Reproduce the listing below, substituting "desktop automation agent" for every occurrence of "computer-use agent" and leaving everything else unchanged.

**Exercise data**
────────────────

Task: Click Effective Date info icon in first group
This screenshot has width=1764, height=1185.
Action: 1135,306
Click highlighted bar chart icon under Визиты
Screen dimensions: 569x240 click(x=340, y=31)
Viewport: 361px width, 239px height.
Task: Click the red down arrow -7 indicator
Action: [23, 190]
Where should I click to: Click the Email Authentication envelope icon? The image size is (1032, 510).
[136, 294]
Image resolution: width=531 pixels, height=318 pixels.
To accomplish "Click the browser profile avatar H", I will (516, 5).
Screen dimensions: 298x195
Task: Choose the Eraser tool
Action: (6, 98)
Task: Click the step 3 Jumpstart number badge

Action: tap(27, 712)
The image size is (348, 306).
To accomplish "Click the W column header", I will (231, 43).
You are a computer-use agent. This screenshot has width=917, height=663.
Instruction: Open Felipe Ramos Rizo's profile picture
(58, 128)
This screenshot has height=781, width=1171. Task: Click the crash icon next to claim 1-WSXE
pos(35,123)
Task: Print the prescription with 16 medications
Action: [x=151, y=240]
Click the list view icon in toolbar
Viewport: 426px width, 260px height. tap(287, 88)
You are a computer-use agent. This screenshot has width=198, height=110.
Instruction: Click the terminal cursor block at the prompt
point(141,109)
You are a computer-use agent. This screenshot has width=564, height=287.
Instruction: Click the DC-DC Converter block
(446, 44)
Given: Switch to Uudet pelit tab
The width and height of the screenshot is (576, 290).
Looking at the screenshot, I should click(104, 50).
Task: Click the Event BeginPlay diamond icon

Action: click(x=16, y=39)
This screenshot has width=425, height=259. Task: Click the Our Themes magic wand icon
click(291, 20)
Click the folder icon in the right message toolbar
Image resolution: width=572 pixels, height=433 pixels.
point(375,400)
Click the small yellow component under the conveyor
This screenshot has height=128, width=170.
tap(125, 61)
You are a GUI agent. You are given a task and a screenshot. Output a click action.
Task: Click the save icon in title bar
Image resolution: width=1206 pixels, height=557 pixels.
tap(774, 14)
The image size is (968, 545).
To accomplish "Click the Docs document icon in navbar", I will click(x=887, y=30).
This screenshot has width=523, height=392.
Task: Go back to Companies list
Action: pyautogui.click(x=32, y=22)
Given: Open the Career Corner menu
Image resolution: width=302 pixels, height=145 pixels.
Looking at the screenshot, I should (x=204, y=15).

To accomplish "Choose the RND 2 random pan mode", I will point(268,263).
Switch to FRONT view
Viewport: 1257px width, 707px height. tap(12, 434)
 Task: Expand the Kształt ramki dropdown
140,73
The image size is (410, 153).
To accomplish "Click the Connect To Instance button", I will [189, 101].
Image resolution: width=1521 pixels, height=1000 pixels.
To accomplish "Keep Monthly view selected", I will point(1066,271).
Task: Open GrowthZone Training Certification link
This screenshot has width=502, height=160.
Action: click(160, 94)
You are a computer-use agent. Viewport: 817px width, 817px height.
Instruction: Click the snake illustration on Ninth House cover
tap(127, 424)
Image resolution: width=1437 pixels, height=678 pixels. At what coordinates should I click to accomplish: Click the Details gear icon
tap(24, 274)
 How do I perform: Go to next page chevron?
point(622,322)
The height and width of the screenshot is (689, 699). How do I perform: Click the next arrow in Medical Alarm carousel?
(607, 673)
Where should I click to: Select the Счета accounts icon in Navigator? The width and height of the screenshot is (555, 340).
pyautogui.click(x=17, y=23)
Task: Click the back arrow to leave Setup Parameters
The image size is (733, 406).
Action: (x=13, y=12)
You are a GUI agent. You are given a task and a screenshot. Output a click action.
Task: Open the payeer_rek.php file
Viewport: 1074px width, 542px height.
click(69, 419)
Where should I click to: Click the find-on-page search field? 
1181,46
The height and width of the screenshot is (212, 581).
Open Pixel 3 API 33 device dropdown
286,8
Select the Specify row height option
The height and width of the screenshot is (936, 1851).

────────────────

**Answer in full**
Task: Click Effective Date info icon in first group
This screenshot has width=1764, height=1185.
Action: 1135,306
Click highlighted bar chart icon under Визиты
Screen dimensions: 569x240 click(x=340, y=31)
Viewport: 361px width, 239px height.
Task: Click the red down arrow -7 indicator
Action: [23, 190]
Where should I click to: Click the Email Authentication envelope icon? The image size is (1032, 510).
[136, 294]
Image resolution: width=531 pixels, height=318 pixels.
To accomplish "Click the browser profile avatar H", I will (516, 5).
Screen dimensions: 298x195
Task: Choose the Eraser tool
Action: (6, 98)
Task: Click the step 3 Jumpstart number badge

Action: tap(27, 712)
The image size is (348, 306).
To accomplish "Click the W column header", I will (231, 43).
You are a desktop automation agent. This screenshot has width=917, height=663.
Instruction: Open Felipe Ramos Rizo's profile picture
(58, 128)
This screenshot has height=781, width=1171. Task: Click the crash icon next to claim 1-WSXE
pos(35,123)
Task: Print the prescription with 16 medications
Action: [x=151, y=240]
Click the list view icon in toolbar
Viewport: 426px width, 260px height. tap(287, 88)
You are a desktop automation agent. This screenshot has width=198, height=110.
Instruction: Click the terminal cursor block at the prompt
point(141,109)
You are a desktop automation agent. This screenshot has width=564, height=287.
Instruction: Click the DC-DC Converter block
(446, 44)
Given: Switch to Uudet pelit tab
The width and height of the screenshot is (576, 290).
Looking at the screenshot, I should click(104, 50).
Task: Click the Event BeginPlay diamond icon

Action: click(x=16, y=39)
This screenshot has width=425, height=259. Task: Click the Our Themes magic wand icon
click(291, 20)
Click the folder icon in the right message toolbar
Image resolution: width=572 pixels, height=433 pixels.
point(375,400)
Click the small yellow component under the conveyor
This screenshot has height=128, width=170.
tap(125, 61)
You are a GUI agent. You are given a task and a screenshot. Output a click action.
Task: Click the save icon in title bar
Image resolution: width=1206 pixels, height=557 pixels.
tap(774, 14)
The image size is (968, 545).
To accomplish "Click the Docs document icon in navbar", I will click(x=887, y=30).
This screenshot has width=523, height=392.
Task: Go back to Companies list
Action: pyautogui.click(x=32, y=22)
Given: Open the Career Corner menu
Image resolution: width=302 pixels, height=145 pixels.
Looking at the screenshot, I should (x=204, y=15).

To accomplish "Choose the RND 2 random pan mode", I will point(268,263).
Switch to FRONT view
Viewport: 1257px width, 707px height. tap(12, 434)
 Task: Expand the Kształt ramki dropdown
140,73
The image size is (410, 153).
To accomplish "Click the Connect To Instance button", I will [189, 101].
Image resolution: width=1521 pixels, height=1000 pixels.
To accomplish "Keep Monthly view selected", I will point(1066,271).
Task: Open GrowthZone Training Certification link
This screenshot has width=502, height=160.
Action: click(160, 94)
You are a desktop automation agent. Viewport: 817px width, 817px height.
Instruction: Click the snake illustration on Ninth House cover
tap(127, 424)
Image resolution: width=1437 pixels, height=678 pixels. At what coordinates should I click to accomplish: Click the Details gear icon
tap(24, 274)
 How do I perform: Go to next page chevron?
point(622,322)
The height and width of the screenshot is (689, 699). How do I perform: Click the next arrow in Medical Alarm carousel?
(607, 673)
Where should I click to: Select the Счета accounts icon in Navigator? The width and height of the screenshot is (555, 340).
pyautogui.click(x=17, y=23)
Task: Click the back arrow to leave Setup Parameters
The image size is (733, 406).
Action: (x=13, y=12)
You are a GUI agent. You are given a task and a screenshot. Output a click action.
Task: Open the payeer_rek.php file
Viewport: 1074px width, 542px height.
click(69, 419)
Where should I click to: Click the find-on-page search field? 
1181,46
The height and width of the screenshot is (212, 581).
Open Pixel 3 API 33 device dropdown
286,8
Select the Specify row height option
The height and width of the screenshot is (936, 1851).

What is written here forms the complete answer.